The prospect of the Inland Revenue riding to the defence of wine lovers would seem an unlikely one, I’ll admit, but it may just be that the taxman has declared his hand as the scourge of the wine investor.
Have you spent a small fortune on wine recently in the hope of a great return on your investment? Were you lured by an investment fund, a broker, or, heaven forfend, a wine writer, promising that whatever else happened, your investment would be free of capital gains and inheritance tax? Because if so, you might be about to come a cropper at the hands of the Inland Revenue.
Until recently, wine investment has been considered a useful tax haven, but noises coming from the Revenue suggest that all may not be as plain sailing as had been assumed.

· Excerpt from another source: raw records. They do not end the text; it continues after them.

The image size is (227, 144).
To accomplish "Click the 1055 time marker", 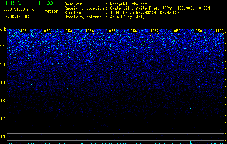I will [111, 31].
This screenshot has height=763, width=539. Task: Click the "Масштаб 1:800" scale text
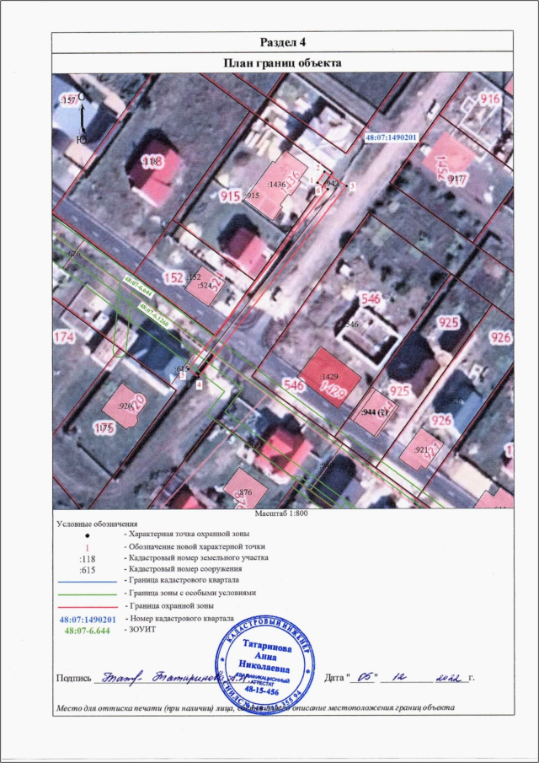282,513
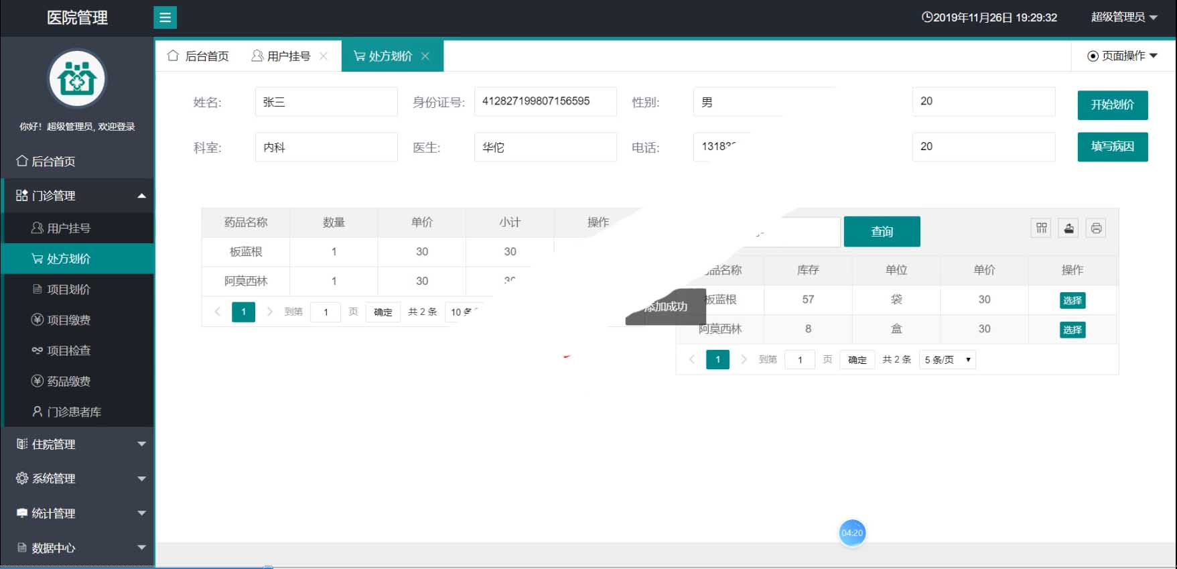Viewport: 1177px width, 569px height.
Task: Expand the 统计管理 sidebar menu
Action: 78,513
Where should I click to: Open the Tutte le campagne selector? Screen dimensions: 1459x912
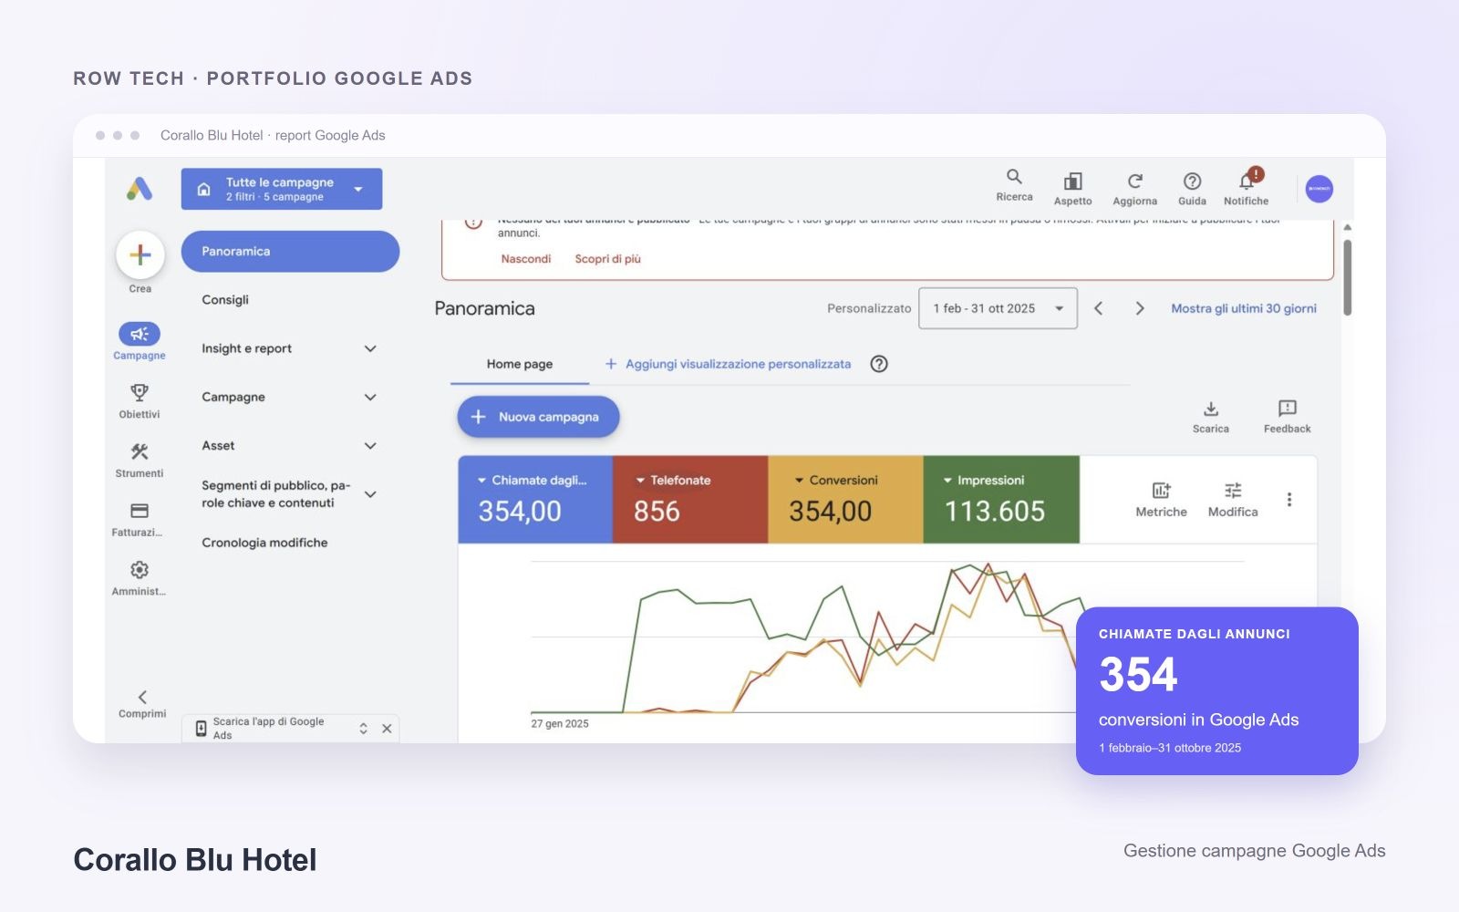[x=282, y=189]
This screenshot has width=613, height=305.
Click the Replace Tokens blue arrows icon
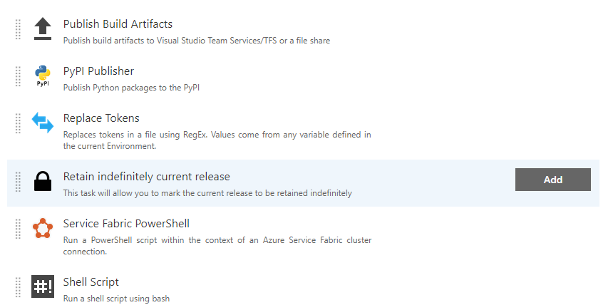(43, 123)
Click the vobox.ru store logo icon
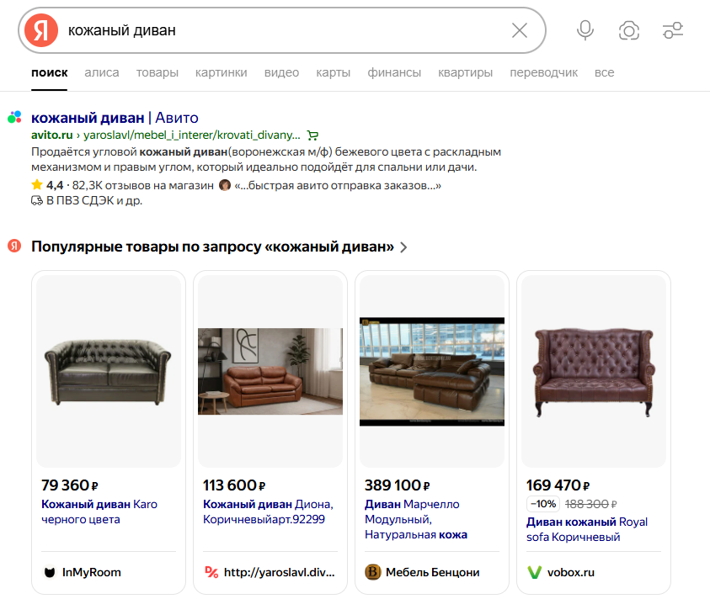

The vast sums now being paid for ‘investment grade’ wines, notably the first growths of Bordeaux and their ilk, haven’t escaped the taxman’s attention.
The Revenue has made it clear that for Inheritance Tax (IHT) purposes, cellars will be valued not as cost price, as many brokers and advisers had seemed to think, but at the wine's value at the time of the taxpayer's death.
At the same time, if the Revenue is inclined to interpret what is or isn't taxable for Capital Gains Tax (CGT) purposes in its, rather than the investor’s favour, the issue is whether the wine is or is not ‘a wasting asset'. i.e. has a life expectancy of 50 years plus, in which case it is taxable.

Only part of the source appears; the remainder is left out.